It's a great honor for me to welcome my good friends to the White House this evening and an honor to be joined by my special friends on this program.

The Morehouse College Choir, which you've all heard with great pleasure, is memorable in itself. Martin Luther King, Jr., sang in it. Is that right, Coretta? And Martin Luther King II is now studying at Morehouse. I happen to be a Morehouse brother myself. And the choir sang on a special day for me, the day of my Inauguration. So, I'm very deeply grateful to them and moved whenever I hear them.

I'm also proud of my friend, Daddy King. He is, I think, described pretty well—if you will forgive my saying so-as St. Paul instructed us. He has borne all things, he's believed all things, hoped all things; his love never failing, his spirit triumphant, his voice still strong in the praise of the Lord, whom he has served all his days.

I'm also grateful that Henry Ford II has come. His family's charities, often without public knowledge or recognition, have sustained many of those in this group and those who are loved by others in this group, when projects were looked on as social experiments, experiments that have changed our society. And I think that Henry Ford himself has been a great bridge between those who've been blessed with material wealth and those who have suffered from poverty and injustice. And I want to express my thanks, as President, to you and what you and your family have meant and still mean to our country.

I'm glad to see my friend Andy Young here. He was at the side of Martin Luther King, Jr., during most of his ministry. He was with him at the time of his death. As our Ambassador to the United Nations, Andy Young accurately represents the principles that were the foundation of Martin Luther King, Jr.'s life. And he has put forward our own Nation in its best posture, depending on understanding, brotherhood, love, compassion, nonviolence, in the most effective possible way.

And I would like to mention Coretta King, who out of her own personal grief was strengthened and not weakened, who assumed the position of leadership, and who is trying now to share the dreams of her husband with the rest of us and, indeed, with the whole world in creating an international center to nurture the great change which he fought for, prayed for, and died for.

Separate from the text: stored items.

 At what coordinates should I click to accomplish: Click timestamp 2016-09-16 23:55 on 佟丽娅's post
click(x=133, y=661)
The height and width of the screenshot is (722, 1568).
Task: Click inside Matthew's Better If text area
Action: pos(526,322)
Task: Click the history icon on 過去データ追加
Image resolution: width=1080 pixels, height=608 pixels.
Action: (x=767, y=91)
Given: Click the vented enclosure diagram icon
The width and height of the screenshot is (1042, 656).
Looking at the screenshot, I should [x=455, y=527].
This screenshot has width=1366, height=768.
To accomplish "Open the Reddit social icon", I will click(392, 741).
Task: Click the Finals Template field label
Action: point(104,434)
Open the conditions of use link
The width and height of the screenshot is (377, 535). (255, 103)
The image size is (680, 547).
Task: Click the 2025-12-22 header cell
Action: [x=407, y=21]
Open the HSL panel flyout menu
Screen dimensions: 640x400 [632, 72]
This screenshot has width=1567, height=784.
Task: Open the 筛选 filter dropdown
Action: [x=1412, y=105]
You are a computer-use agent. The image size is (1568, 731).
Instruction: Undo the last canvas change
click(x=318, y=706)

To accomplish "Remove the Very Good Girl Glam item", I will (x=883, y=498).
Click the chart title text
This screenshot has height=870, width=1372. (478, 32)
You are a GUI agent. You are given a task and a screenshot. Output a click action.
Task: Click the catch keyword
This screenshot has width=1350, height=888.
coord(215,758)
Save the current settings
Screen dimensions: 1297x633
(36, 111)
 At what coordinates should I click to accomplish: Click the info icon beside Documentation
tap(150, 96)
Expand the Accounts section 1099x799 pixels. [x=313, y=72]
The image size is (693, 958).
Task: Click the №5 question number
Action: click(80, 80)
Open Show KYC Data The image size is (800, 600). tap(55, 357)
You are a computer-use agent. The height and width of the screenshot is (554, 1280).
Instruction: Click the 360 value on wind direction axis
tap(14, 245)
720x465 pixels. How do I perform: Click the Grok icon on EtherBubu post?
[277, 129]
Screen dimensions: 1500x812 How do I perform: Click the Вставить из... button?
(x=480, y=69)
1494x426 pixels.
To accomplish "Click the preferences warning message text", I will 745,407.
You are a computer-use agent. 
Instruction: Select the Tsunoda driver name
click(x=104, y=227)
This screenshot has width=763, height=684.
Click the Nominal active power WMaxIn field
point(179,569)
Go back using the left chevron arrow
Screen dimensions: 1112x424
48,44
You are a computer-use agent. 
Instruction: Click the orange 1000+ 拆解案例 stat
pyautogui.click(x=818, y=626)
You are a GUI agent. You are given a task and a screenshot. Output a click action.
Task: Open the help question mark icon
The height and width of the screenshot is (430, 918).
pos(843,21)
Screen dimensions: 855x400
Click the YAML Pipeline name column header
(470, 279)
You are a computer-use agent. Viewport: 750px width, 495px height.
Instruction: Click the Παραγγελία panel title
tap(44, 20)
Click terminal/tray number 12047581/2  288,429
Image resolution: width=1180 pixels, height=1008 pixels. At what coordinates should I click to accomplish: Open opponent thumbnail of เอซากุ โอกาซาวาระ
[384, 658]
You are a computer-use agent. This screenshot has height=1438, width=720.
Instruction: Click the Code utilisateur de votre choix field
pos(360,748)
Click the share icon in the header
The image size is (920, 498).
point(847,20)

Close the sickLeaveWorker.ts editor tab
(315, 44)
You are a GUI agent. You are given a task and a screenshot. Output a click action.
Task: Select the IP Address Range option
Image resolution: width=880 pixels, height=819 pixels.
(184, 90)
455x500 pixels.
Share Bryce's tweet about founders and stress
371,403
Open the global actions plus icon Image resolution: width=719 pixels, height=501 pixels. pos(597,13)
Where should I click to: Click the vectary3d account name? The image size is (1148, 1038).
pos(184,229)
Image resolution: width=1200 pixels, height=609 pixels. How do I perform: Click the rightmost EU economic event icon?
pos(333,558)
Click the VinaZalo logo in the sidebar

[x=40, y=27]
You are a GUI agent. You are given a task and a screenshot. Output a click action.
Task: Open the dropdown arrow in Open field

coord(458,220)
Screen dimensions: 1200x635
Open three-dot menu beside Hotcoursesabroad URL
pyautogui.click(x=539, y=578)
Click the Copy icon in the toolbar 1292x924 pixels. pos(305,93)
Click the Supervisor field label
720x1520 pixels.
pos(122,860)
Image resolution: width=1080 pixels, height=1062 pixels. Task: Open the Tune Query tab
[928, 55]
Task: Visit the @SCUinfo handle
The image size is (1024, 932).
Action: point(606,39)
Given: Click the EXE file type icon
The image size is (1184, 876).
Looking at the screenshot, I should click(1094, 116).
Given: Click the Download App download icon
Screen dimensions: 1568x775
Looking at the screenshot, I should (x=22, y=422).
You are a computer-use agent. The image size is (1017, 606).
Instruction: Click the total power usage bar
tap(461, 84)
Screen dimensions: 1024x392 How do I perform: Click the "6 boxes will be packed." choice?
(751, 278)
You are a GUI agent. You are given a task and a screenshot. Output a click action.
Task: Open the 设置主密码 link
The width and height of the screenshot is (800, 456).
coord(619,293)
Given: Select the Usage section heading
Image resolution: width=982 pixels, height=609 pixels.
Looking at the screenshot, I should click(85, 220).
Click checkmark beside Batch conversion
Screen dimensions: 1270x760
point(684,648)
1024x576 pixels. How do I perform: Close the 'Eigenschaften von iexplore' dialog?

We are here today to remember Martin Luther King, Jr., and what he stood for and what his accomplishments were. He brought together the conscience of white Americans and the courage of black Americans in a bond of love that broke down the barriers that had existed for centuries. He helped us to overcome our ignorance of one another and our fear of doing what many of us knew was right. In a period of great hostility and difficult social change, when many compromised too much and others compromised not enough, he walked a steady path of conviction. And our people, both black and white, sooner or later learned to follow in his footsteps.

He was not alone in calling on, working for, sacrificing for the changes that he sought, so that more than anything else his own voice and the voice of his people could be heard throughout this Nation, throughout the world, and we're all better for it.

Since the time of Christ, so far as I know, there have been two major nonviolent revolutions. The first one freed India from outside domination, when a quiet little man walked the dusty roads and preached the principle of nonviolence and human love. And the other, led by Dr. King, freed the United States, the country which we all love, from the domination of racism and prejudice.

I'm grateful that the power of these revolutions did not die with the men who led them, who gave such eloquent expression to their goals and to their methods. Unlike violent revolutions, the power of nonviolence lives on. It does not depend on the ability to accumulate weapons and arms. It does not depend on hatred to perpetuate it. It does not depend on terror or maiming or suffering or death, It's available not just to the strong and domineering and the eloquent, but it's also available to the poor and the meek and those who are often inarticulate or even ignorant. Nonviolence is effective among the young and not just the old.

I think this is why our traditional national structures have been changed for the better. And certainly in my lifetime, perhaps even in the entire history of our country, there's not been a change so profound, no one that was so greatly needed, no one that's been consummated with such uniform benefits for all—those who espoused the change originally, those who fought it bitterly until it was obvious that it was inevitable.

This kind of commitment depends on the strength of convictions. It depends on the capacity to love. It depends on an ability to accept blows and suffering and not to return them. It depends on loving through to a victory that transcends that kind of victory that can be won by force, because it involves, as Christ taught, a victory brought about by changing the hearts of people who were enemies.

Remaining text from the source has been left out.